**Job**.
Reproduce all of the following items line for line, leaving out the pictures.

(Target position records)
_ _ _ _ _

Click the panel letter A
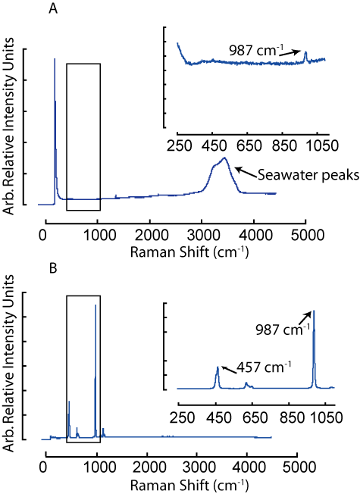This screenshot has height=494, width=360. click(53, 9)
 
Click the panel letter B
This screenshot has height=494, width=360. click(53, 269)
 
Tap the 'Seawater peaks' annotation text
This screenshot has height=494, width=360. click(308, 175)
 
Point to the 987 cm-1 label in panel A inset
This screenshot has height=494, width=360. click(257, 51)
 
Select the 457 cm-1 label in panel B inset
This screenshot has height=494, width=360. click(264, 367)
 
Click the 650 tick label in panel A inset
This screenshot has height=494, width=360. click(249, 145)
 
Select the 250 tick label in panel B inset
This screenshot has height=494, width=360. click(182, 417)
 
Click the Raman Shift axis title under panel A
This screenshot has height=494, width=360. click(189, 252)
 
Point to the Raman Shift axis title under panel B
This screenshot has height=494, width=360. click(189, 485)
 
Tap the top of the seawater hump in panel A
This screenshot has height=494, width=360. click(225, 158)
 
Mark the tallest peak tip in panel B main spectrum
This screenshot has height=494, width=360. click(95, 305)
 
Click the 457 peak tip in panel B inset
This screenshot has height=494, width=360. click(218, 367)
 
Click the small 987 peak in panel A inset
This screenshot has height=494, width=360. click(305, 52)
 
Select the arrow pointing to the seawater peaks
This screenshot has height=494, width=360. click(246, 171)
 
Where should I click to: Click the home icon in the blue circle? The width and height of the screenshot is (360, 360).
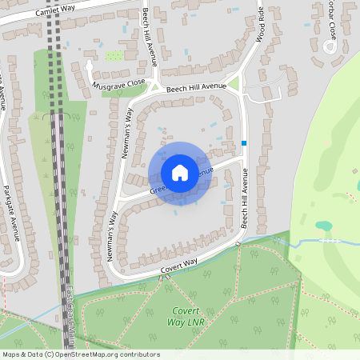pyautogui.click(x=180, y=173)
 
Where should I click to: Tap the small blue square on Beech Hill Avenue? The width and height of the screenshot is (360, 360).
pyautogui.click(x=244, y=143)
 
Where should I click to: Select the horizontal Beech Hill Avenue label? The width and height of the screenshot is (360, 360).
pyautogui.click(x=197, y=90)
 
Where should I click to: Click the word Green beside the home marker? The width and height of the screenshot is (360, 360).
pyautogui.click(x=158, y=189)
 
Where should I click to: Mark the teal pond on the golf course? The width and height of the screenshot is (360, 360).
pyautogui.click(x=323, y=226)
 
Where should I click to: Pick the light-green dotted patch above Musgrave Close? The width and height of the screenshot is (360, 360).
pyautogui.click(x=114, y=56)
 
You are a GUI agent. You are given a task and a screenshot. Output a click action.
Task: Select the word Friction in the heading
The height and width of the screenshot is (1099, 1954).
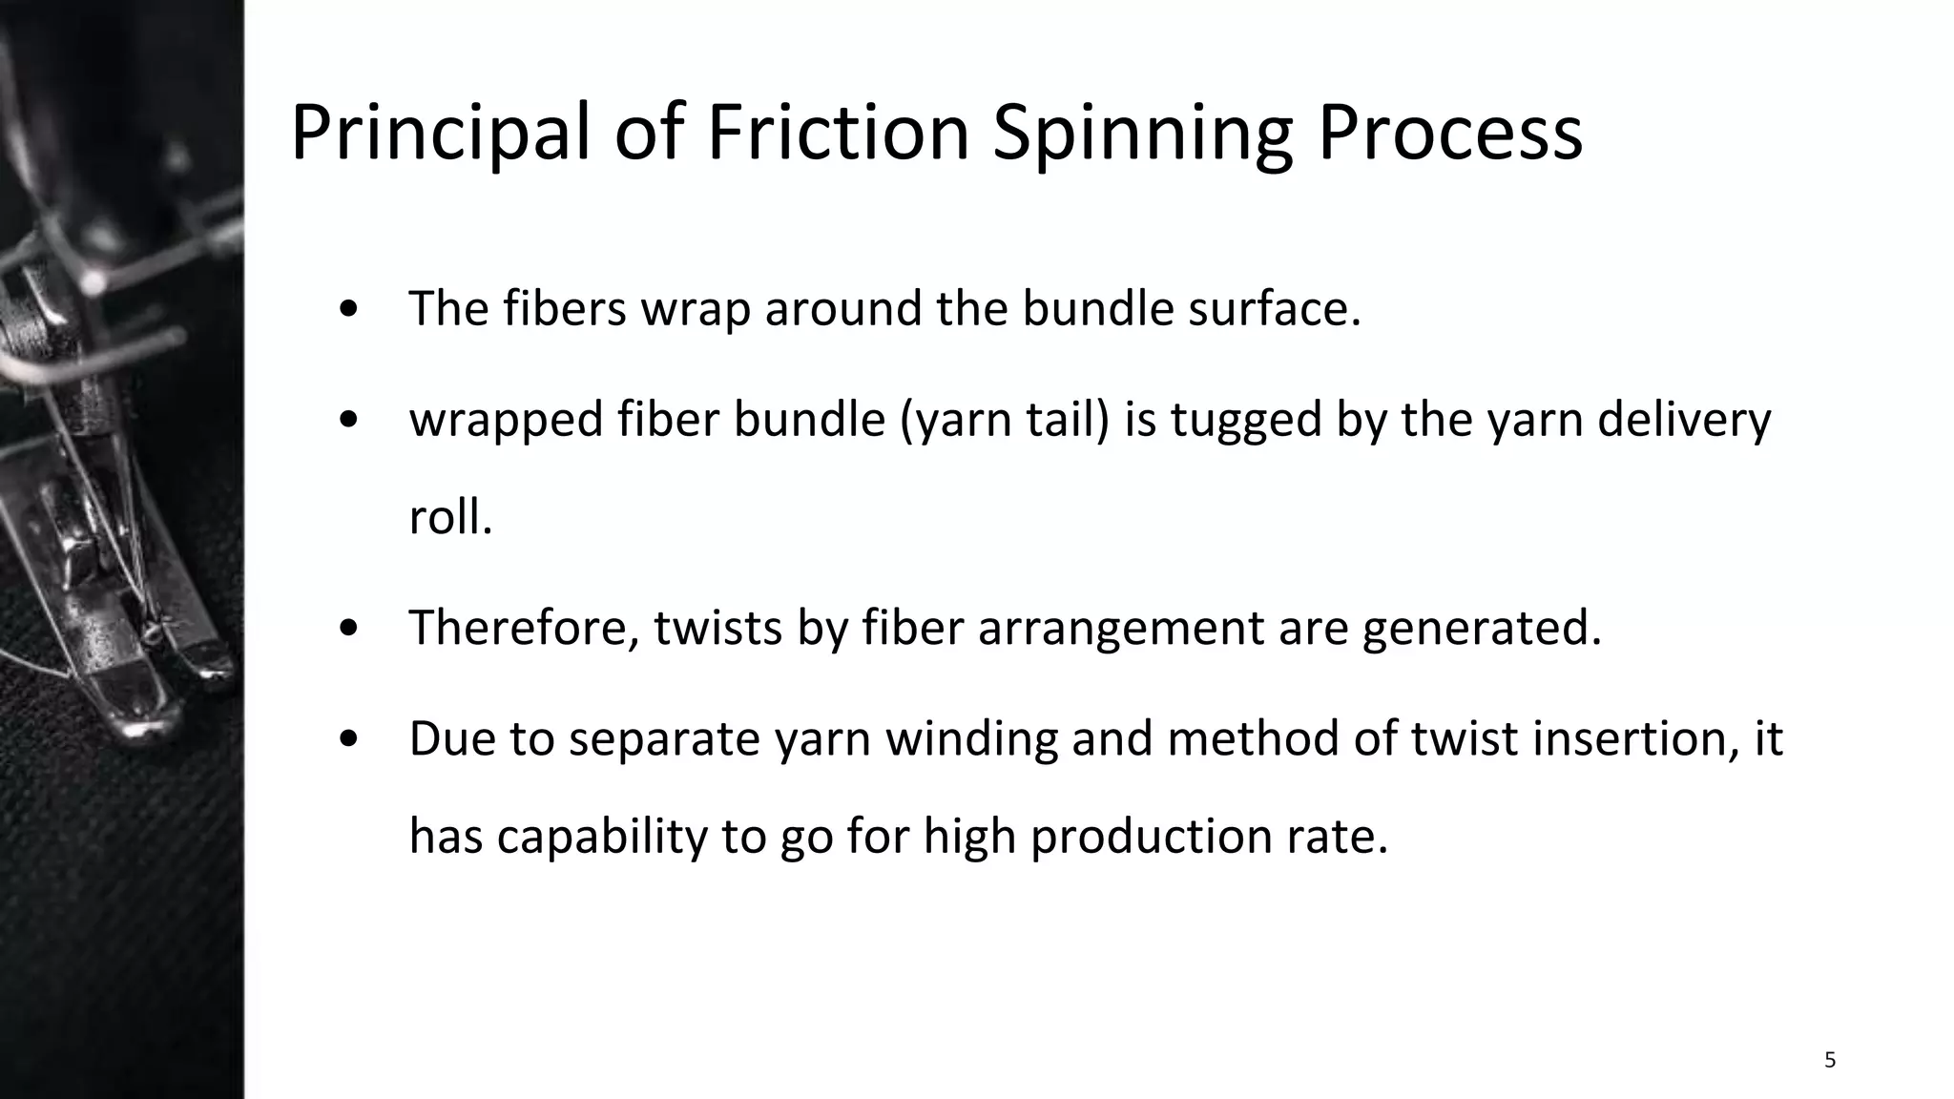(x=838, y=133)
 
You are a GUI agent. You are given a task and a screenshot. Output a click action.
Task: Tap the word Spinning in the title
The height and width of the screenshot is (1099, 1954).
(x=1142, y=133)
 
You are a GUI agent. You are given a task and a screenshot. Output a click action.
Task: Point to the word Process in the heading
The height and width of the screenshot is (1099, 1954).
(x=1449, y=133)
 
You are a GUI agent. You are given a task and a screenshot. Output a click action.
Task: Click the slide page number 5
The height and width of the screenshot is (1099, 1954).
(x=1829, y=1060)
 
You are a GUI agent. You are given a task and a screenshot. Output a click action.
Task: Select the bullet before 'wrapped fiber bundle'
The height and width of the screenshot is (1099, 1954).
(x=349, y=420)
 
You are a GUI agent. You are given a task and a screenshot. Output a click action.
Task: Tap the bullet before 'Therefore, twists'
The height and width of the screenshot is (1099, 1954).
(x=349, y=628)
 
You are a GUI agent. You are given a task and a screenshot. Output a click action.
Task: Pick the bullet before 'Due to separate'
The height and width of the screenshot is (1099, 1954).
(x=349, y=739)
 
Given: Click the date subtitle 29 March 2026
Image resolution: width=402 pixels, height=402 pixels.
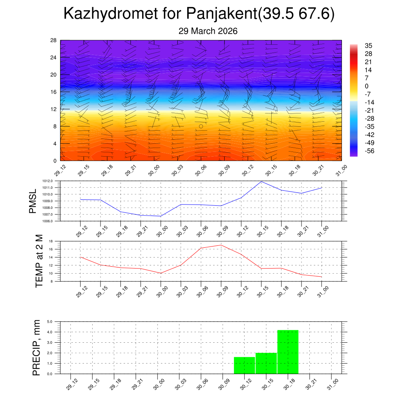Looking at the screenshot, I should coord(208,31).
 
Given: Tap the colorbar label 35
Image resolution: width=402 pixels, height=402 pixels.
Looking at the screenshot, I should coord(368,45).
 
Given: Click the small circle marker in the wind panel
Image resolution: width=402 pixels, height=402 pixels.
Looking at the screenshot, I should coord(201,126).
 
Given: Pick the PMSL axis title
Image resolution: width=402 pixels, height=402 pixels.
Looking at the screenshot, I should coord(33,201).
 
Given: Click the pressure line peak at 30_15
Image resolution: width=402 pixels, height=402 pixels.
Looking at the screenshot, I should coord(261,181).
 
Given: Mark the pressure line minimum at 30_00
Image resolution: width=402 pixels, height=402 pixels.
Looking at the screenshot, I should coord(161,216).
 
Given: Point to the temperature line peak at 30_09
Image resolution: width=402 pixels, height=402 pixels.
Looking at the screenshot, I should coord(221,245).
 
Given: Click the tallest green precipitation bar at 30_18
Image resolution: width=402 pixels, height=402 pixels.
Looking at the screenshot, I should coord(288,352).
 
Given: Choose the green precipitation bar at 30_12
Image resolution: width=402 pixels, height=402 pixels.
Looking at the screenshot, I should coord(244,365).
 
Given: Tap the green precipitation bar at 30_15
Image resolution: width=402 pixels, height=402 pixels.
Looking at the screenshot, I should coord(266,363).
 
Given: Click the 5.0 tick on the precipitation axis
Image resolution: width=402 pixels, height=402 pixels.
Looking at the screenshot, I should coord(50,322).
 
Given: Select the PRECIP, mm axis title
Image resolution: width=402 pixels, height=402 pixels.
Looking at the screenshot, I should coord(37,348).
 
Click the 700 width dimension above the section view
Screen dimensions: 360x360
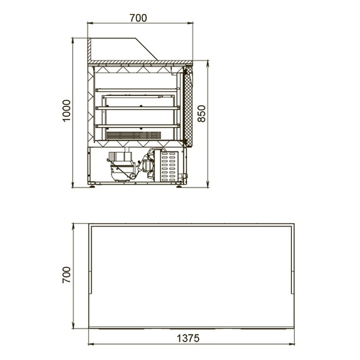138,18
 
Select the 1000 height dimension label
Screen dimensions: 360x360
66,111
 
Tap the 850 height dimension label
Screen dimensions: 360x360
202,114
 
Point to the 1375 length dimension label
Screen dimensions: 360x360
188,338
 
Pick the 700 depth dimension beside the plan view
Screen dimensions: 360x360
66,275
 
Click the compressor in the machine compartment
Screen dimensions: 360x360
121,167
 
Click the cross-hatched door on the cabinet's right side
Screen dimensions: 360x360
188,106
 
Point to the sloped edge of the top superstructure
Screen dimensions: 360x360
146,49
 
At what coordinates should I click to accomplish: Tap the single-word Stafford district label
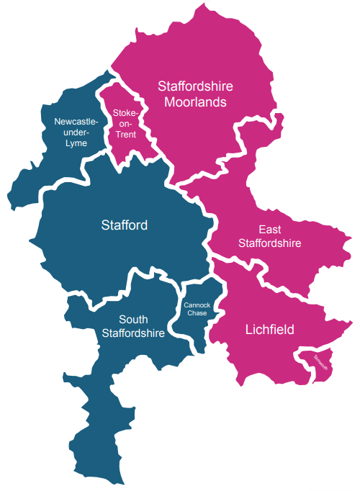[x=124, y=225]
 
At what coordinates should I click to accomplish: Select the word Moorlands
[x=195, y=102]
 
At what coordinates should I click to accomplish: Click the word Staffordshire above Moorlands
[x=195, y=86]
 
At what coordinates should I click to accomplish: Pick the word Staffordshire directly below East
[x=269, y=243]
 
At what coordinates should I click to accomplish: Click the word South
[x=133, y=320]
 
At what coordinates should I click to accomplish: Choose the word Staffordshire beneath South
[x=133, y=333]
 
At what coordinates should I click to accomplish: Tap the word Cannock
[x=196, y=305]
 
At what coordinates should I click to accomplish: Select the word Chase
[x=196, y=313]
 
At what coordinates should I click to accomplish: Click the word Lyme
[x=76, y=143]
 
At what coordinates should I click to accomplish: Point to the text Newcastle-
[x=76, y=122]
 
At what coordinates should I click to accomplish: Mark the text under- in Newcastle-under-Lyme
[x=76, y=132]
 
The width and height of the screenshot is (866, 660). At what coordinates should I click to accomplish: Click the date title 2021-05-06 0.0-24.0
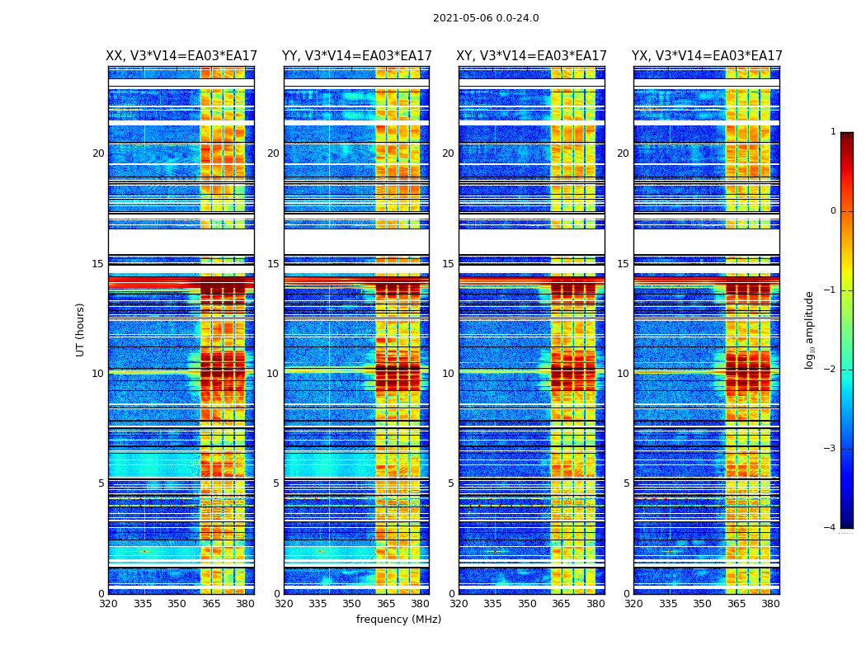[486, 18]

_ _ _ _ _

**Exercise result**.
Click the panel letter A
This screenshot has height=494, width=360. click(53, 9)
 
Click the panel letter B
This screenshot has height=494, width=360. click(53, 269)
 
Tap the 'Seawater peaks' annotation text
This screenshot has height=494, width=360. click(308, 175)
 
Point to the 987 cm-1 label in panel A inset
This screenshot has height=494, width=360. click(257, 51)
 
Select the 457 cm-1 label in panel B inset
This screenshot has height=494, width=360. click(264, 367)
 
Click the 650 tick label in panel A inset
This screenshot has height=494, width=360. click(249, 145)
 
Select the 250 tick label in panel B inset
This screenshot has height=494, width=360. click(182, 417)
 
Click the Raman Shift axis title under panel A
This screenshot has height=494, width=360. click(189, 252)
 
Point to the Raman Shift axis title under panel B
This screenshot has height=494, width=360. click(189, 485)
 
Tap the top of the seawater hump in panel A
This screenshot has height=494, width=360. click(225, 158)
 
Mark the tallest peak tip in panel B main spectrum
This screenshot has height=494, width=360. click(95, 305)
 
Click the 457 peak tip in panel B inset
This screenshot has height=494, width=360. click(218, 367)
 
Click the small 987 peak in panel A inset
This screenshot has height=494, width=360. click(305, 52)
 
Select the arrow pointing to the seawater peaks
This screenshot has height=494, width=360. click(246, 171)
 
Where should I click to: Click the home icon in the blue circle? The width and height of the screenshot is (360, 360).
pyautogui.click(x=180, y=173)
 
Where should I click to: Tap the small blue square on Beech Hill Avenue? The width and height of the screenshot is (360, 360).
pyautogui.click(x=244, y=143)
 
Where should I click to: Select the horizontal Beech Hill Avenue label? The width and height of the screenshot is (360, 360).
pyautogui.click(x=197, y=90)
 
Where should I click to: Click the word Green beside the home marker? The width and height of the screenshot is (360, 360).
pyautogui.click(x=158, y=189)
 
Where should I click to: Mark the teal pond on the golf course? The width and height of the screenshot is (360, 360).
pyautogui.click(x=323, y=226)
 
Where should I click to: Pick the light-green dotted patch above Musgrave Close? The width and height of the screenshot is (360, 360).
pyautogui.click(x=114, y=56)
 
You are a GUI agent. You are given a task and a screenshot. Output a click action.
Task: Select the word Friction in the heading
The height and width of the screenshot is (1099, 1954).
(x=838, y=133)
 
You are a GUI agent. You are given a task and a screenshot. Output a click action.
Task: Tap the word Spinning in the title
The height and width of the screenshot is (1099, 1954).
(x=1142, y=133)
 
You are a GUI agent. You are given a task and a screenshot. Output a click action.
Task: Point to the word Process in the heading
The height and width of the screenshot is (1099, 1954).
(x=1449, y=133)
 
You are a GUI agent. You are given a task and a screenshot. Output a click action.
Task: Click the slide page number 5
The height and width of the screenshot is (1099, 1954).
(x=1829, y=1060)
 
You are a GUI agent. You are given a task and a screenshot. Output a click action.
Task: Select the bullet before 'wrapped fiber bundle'
The height and width of the screenshot is (1099, 1954).
(x=349, y=420)
 
You are a GUI agent. You are given a task and a screenshot. Output a click action.
Task: Tap the bullet before 'Therefore, twists'
The height and width of the screenshot is (1099, 1954).
(x=349, y=628)
 
You are a GUI agent. You are given a task and a screenshot. Output a click action.
Task: Pick the bullet before 'Due to separate'
The height and width of the screenshot is (1099, 1954).
(x=349, y=739)
 
Given: Click the date subtitle 29 March 2026
Image resolution: width=402 pixels, height=402 pixels.
Looking at the screenshot, I should coord(208,31).
 
Given: Tap the colorbar label 35
Image resolution: width=402 pixels, height=402 pixels.
Looking at the screenshot, I should coord(368,45).
 
Given: Click the small circle marker in the wind panel
Image resolution: width=402 pixels, height=402 pixels.
Looking at the screenshot, I should coord(201,126).
 
Given: Pick the PMSL axis title
Image resolution: width=402 pixels, height=402 pixels.
Looking at the screenshot, I should coord(33,201).
 
Given: Click the pressure line peak at 30_15
Image resolution: width=402 pixels, height=402 pixels.
Looking at the screenshot, I should coord(261,181).
 
Given: Mark the pressure line minimum at 30_00
Image resolution: width=402 pixels, height=402 pixels.
Looking at the screenshot, I should coord(161,216).
 
Given: Point to the temperature line peak at 30_09
Image resolution: width=402 pixels, height=402 pixels.
Looking at the screenshot, I should coord(221,245).
 
Given: Click the tallest green precipitation bar at 30_18
Image resolution: width=402 pixels, height=402 pixels.
Looking at the screenshot, I should coord(288,352).
 
Given: Choose the green precipitation bar at 30_12
Image resolution: width=402 pixels, height=402 pixels.
Looking at the screenshot, I should coord(244,365).
 
Given: Tap the green precipitation bar at 30_15
Image resolution: width=402 pixels, height=402 pixels.
Looking at the screenshot, I should coord(266,363).
 
Given: Click the 5.0 tick on the precipitation axis
Image resolution: width=402 pixels, height=402 pixels.
Looking at the screenshot, I should coord(50,322).
 
Given: Select the PRECIP, mm axis title
Image resolution: width=402 pixels, height=402 pixels.
Looking at the screenshot, I should coord(37,348).
 
Click the 700 width dimension above the section view
Screen dimensions: 360x360
138,18
 
Select the 1000 height dimension label
Screen dimensions: 360x360
66,111
 
Tap the 850 height dimension label
Screen dimensions: 360x360
202,114
 
Point to the 1375 length dimension label
Screen dimensions: 360x360
188,338
 
Pick the 700 depth dimension beside the plan view
Screen dimensions: 360x360
66,275
 
Click the compressor in the machine compartment
Screen dimensions: 360x360
121,167
 
Click the cross-hatched door on the cabinet's right side
Screen dimensions: 360x360
188,106
 
Point to the sloped edge of the top superstructure
Screen dimensions: 360x360
146,49
 
At what coordinates should I click to accomplish: Tap the single-word Stafford district label
[x=124, y=225]
 
At what coordinates should I click to accomplish: Select the word Moorlands
[x=195, y=102]
 
At what coordinates should I click to accomplish: Click the word Staffordshire above Moorlands
[x=195, y=86]
 
At what coordinates should I click to accomplish: Pick the word Staffordshire directly below East
[x=269, y=243]
 
At what coordinates should I click to accomplish: Click the word South
[x=133, y=320]
 
At what coordinates should I click to accomplish: Choose the word Staffordshire beneath South
[x=133, y=333]
 
At what coordinates should I click to accomplish: Tap the word Cannock
[x=196, y=305]
 
At what coordinates should I click to accomplish: Select the word Chase
[x=196, y=313]
 
At what coordinates should I click to accomplish: Click the word Lyme
[x=76, y=143]
 
At what coordinates should I click to accomplish: Point to the text Newcastle-
[x=76, y=122]
 
At what coordinates should I click to accomplish: Mark the text under- in Newcastle-under-Lyme
[x=76, y=132]
 
The width and height of the screenshot is (866, 660). At what coordinates should I click to accomplish: Click the date title 2021-05-06 0.0-24.0
[486, 18]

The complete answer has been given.